Armor key negotiation in FAST

Greg Hudson ghudson at MIT.EDU
Mon Oct 29 11:41:58 EDT 2012


On 10/29/2012 11:19 AM, Simon.Jansen at t-systems.com wrote:
> So the security of the whole tunnel is based on the strength of the long-term host key.

Yes.

> Theoretically an attacker would be able to obtain a host TGT that is encrypted with the host key because pre-authentication is in most cases not required. On that TGT he can start offline attacks to get the key that was used for encryption. If he gets the key he can decrypt other requests and is able to get the session keys of other conversations and with the session key he can get the subkey from the authenticator. Finally the attacker has all information needed to rebuild the armor key and though is able to decrypt FAST tunneled messages. Remember everything is theoretically regardless of the time factor that is needed to find the correct host key.

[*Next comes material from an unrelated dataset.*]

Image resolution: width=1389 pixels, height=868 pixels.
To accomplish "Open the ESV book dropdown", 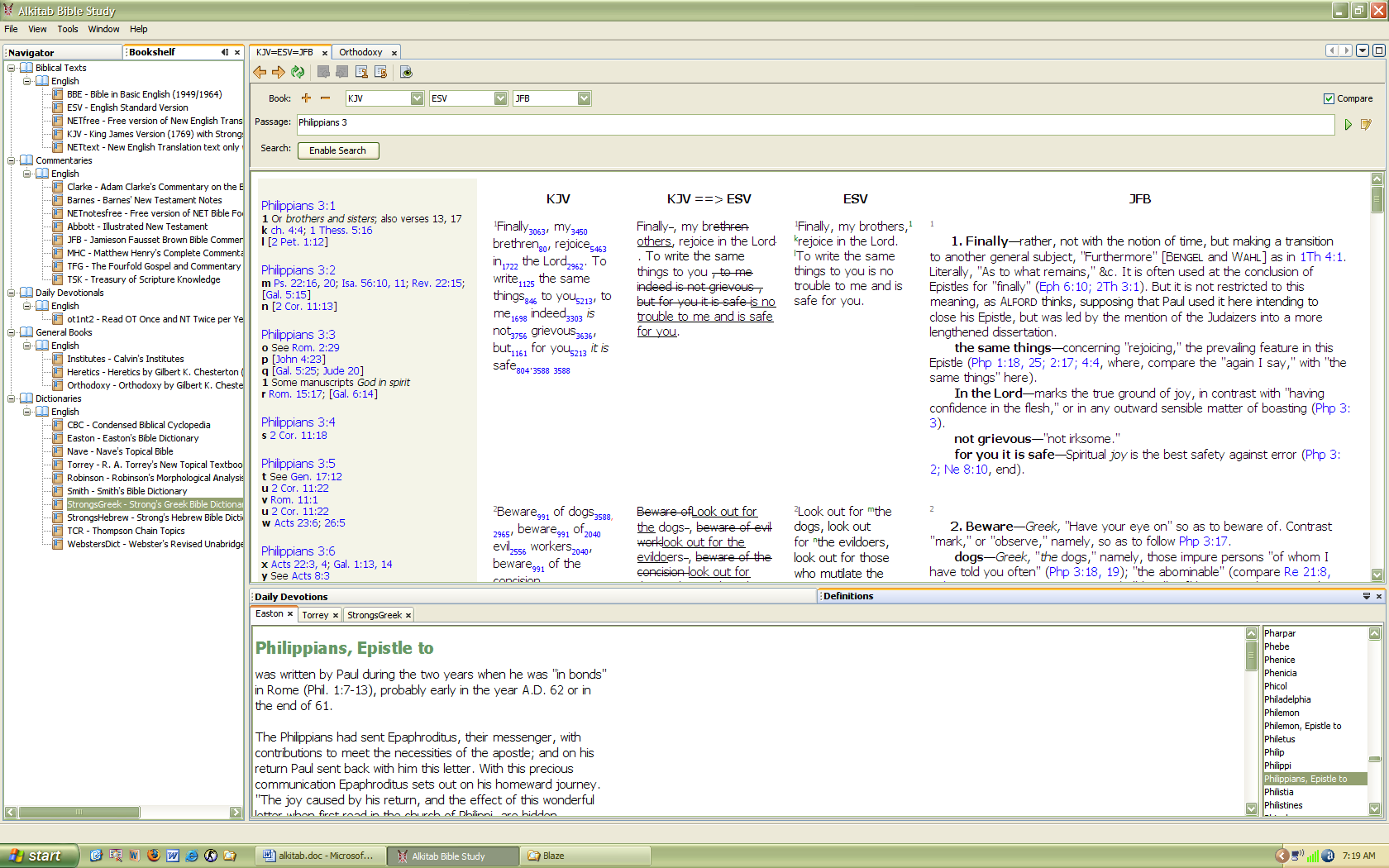I will click(500, 99).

That sounds correct.  An attacker who can mount a successful offline
attack against a randomly chosen key would probably start with the
realm's TGT key, of course.

> Is there a special reason why a complete new key is created for armoring the requests? Why isn't just the session key used?

So that each FAST conversation uses a different armor key, even if it
uses the same TGT for armor.  That prevents an attacker from replaying a
KDC response from one conversation into another.  See the second-to-last
paragraph of section 5.4.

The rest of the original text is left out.